Мария Васильевна в это время стояла перед своей дверью и вспоминала: «Где же мой ключ? Так­так. Гм...»

Она поискала карманы в ночной кофточке. Карманов не было.

«Как всегда. Фабриканты! Кофту сшить не могли нормально... — заворчала Мария Васильевна. — Кое­как сшили — и тут же продавать. Лишь бы деньги грести! Ткани пожалели клочок приштопать! Жизнь пошла...»

Она прислонилась к двери, дверь дрогнула и с легким скрипом открылась.

«Ай­яй­яй! — перепугалась Мария Васильевна еще больше. — Не заперта была!
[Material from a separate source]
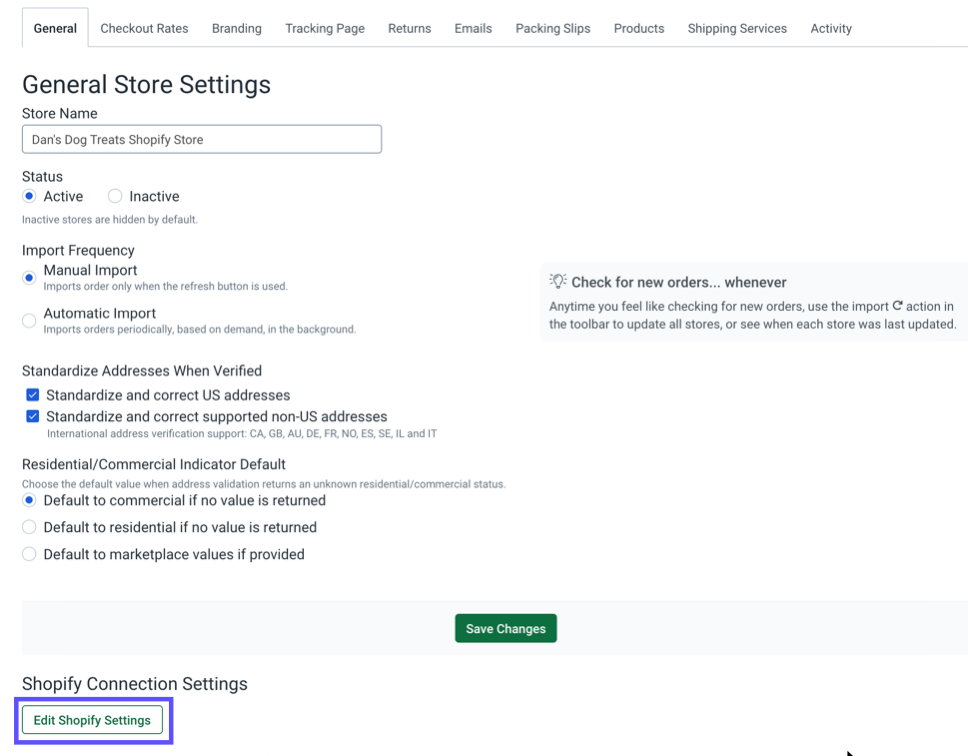Image resolution: width=968 pixels, height=756 pixels.
Task: Open the Branding tab
Action: coord(236,28)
Конечно, теперь наверняка воры все ящики и чехлы мне переворошили».

Эта догадка тут же забылась: в прихожей пахло жареной рыбой. Было очень темно, и в квартире сверху кто­то большими шагами ходил по кругу. Печально скулила собака.
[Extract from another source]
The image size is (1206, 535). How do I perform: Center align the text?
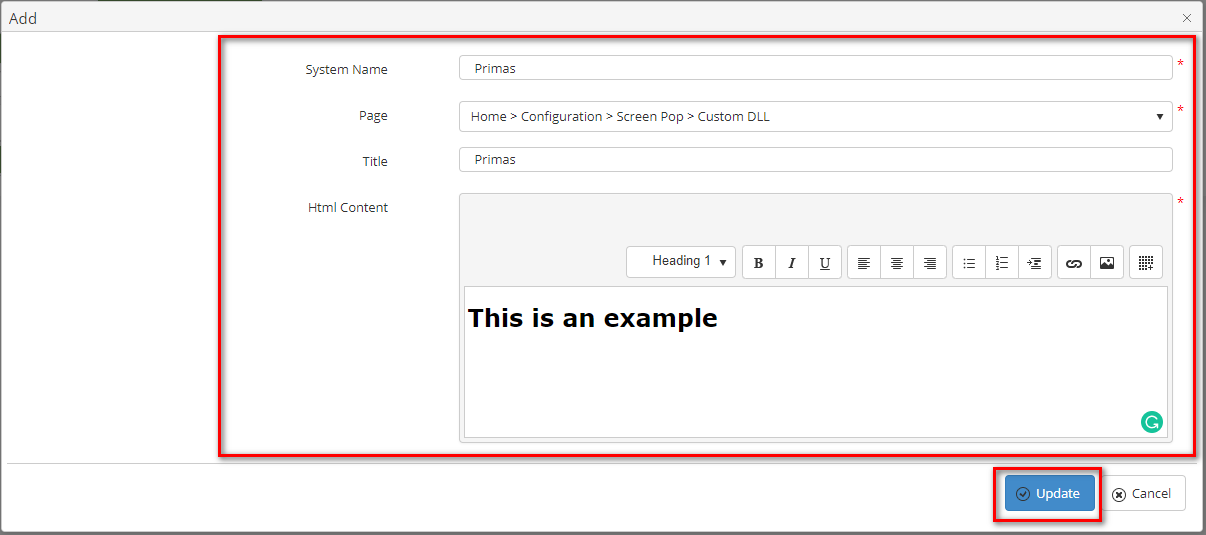[897, 263]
«Накупили собак, по квартирам рассадили и думают теперь, что ворам пути перекрыты. Но мы посмотрим еще, что и как будет», — подумала Мария Васильевна, прикрыла дверь и пошла на балкон за ведрами.

Ополоснув два ведра, набрала холодной воды и отнесла их в комнату, к кровати. На всякий случай. Вода ведь — самое главное для жизни. Потом осторожно легла, укрылась потеплее.

Тихо было, темно, даже потолок не скрипел под ботинками соседа. Старый будильник на столе отсчитывал время. И Мария Васильевна заснула.

Уже до утра.


Пустые окна

И каждый вечер начинался заново. Фиолетовое, затученное небо разбухало, будто опускаясь ниже, ложилось холодом и сыростью на широкий бульвар с черно­угольными, сутулыми деревьями и черными подтеками луж на асфальте. Темными окнами смотрели подъезды; словно неживые глаза, застывшие и огромные, в трещинах толстых стекол. Поднимаюсь торопливо в свою квартиру, душную и непривычно тихую. За окном, наполовину закрытым газетой, краснеют в солнце закатном девятиэтажные дома. Краснеют зловеще, играя и шевелясь красками, будто огненные языки. Тлеют на теплом полу черные широкие тени. В нашем чайнике, покрытом слоем накипи, воды нет. Думаю поставить — чтобы заварить кофе, но потом откладываю и ложусь, срывая плюшевый плед, на кровать. Какое красное небо! Кровать развернута так, что видно, когда лежишь, часть стены и окно. Солнце высвечивает сеть разводов на двойном стекле, а газета из серой становится ярко­желтой, будто восковая свеча. Где­то наверху играют гаммы.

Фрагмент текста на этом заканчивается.